Questions of Pre-Impact Damage
Evaluating Damage-Based Claims About the Attack Plane
|Photographs of the Pentagon's west side after the attack are remarkably free of crash debris. However, many of these photographs have deceptive foreshortening of large areas near the building. The fire trucks in this photograph are at least 80 feet from the building.|
Flight 77, which is supposed to have crashed into the Pentagon's west block on 9/11/01, was a Boeing 757-200. There are several pieces of physical evidence and elements of the body of eyewitness evidence that rule out the official account of the crash. That account has Flight 77, piloted by a suicide pilot of questionable piliting skill, swooping down seven thousand feet in three minutes and approaching the Pentagon at such a shallow angle that its wings clip lamp-posts on the highway, its engine slices a generator trailer, and it plows into the first floor of the newly renovated west block, destroying the just-occupied Naval Command Center.
Problems with the official account of the piloting of Flight 77 have been eclipsed by claims that the Pentagon was not hit by a 757, based largely on the two following arguments:
- The pattern of damage to the building and its surroundings appears to be inconsistent with the impact of a 757.
- Evidence of aircraft debris is scarce, and conspicuously absent recognizable objects, such as luggage, seats, and bodies.

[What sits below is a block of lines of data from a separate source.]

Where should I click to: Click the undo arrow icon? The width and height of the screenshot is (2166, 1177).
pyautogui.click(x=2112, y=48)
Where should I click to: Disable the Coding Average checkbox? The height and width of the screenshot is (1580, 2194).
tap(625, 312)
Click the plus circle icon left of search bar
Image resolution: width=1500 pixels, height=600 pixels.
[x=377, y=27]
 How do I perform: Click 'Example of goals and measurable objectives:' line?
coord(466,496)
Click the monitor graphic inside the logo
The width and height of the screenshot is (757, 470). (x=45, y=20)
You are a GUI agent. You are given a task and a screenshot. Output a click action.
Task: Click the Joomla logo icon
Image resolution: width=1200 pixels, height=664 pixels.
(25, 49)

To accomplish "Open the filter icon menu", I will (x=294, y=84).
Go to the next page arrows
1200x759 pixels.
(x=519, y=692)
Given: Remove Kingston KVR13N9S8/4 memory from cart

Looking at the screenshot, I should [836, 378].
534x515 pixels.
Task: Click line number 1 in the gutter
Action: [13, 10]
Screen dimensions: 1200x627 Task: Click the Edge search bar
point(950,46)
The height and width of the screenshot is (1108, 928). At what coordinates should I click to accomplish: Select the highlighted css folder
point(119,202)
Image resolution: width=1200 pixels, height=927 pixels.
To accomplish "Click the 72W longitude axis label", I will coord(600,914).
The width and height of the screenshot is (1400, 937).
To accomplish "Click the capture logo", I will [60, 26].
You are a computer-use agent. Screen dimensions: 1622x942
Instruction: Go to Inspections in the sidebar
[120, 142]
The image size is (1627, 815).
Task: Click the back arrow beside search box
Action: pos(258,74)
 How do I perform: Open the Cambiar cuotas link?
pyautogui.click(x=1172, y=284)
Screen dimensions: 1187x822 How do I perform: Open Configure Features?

Errors Evaluating the Physical Evidence
The evaluation of this evidence is much more subtle than many skeptics of the official story have appreciated. Some have suggested that the 757 should have punched holes through the walls out to the wing and tail tips as the 767s did to the towers. (In fact the wing tips of the 767s were diced by the exterior columns, but they left clear impressions of their entire profiles.) However, the wing ends have relatively little mass, and the Pentagon's outer wall was a heavy masonry structure which had been fortified for bomb resistance. Prominent French author Thierry Meyssan described the impact hole as 15 to 18 feet in diameter. In fact there were areas of broken-away walls extending more than 90 feet on the first floor. Others have suggested that, given the extent of wings and tail that could not fit through the punctured areas of wall, large sections of wing and tail should have remained outside the building. However, crash simulations suggest that the entire jet could have been reduced to small pieces by the impact. Photographs of large pieces in other jetliner crashes only show that there are crashes in which large pieces survive.
Many such errors made by skeptics of the official account are understandable, given the lack of comparable crash cases; but many common errors made by its defenders are laughable, in light of the laws of physics. These include theories in which the wings fold, spin, or slip into the building -- all of which would require accelerations perpendicular to the direction of impact as great as the deceleration of hitting an immovable wall. Such accelerations could not be transmitted by the structural materials of the plane.
The Pre-Explosion Theory
Many people who are convinced by arguments that the Pentagon post-impact damage did not match the shape of a 757's frontal profile assume that means no 757 crashed at the Pentagon. However, it is easy to think of scenarios involving a Boeing 757 but not leaving a cookie-cutter imprint of the wings and tail. A scenario that seeks to explain the allegedly anomalous impact profile imagines that the jetliner was attacked by a bomb or missile before impact. However, there are other explanations for alleged damage anomalies, particularly the lack of apparant facade damage where the rudder and outermost portions of the wings would have hit. For example, it is possible that collisions with objects in the flight path, such as the lamp-poles, damaged or severed extremities of the aircraft.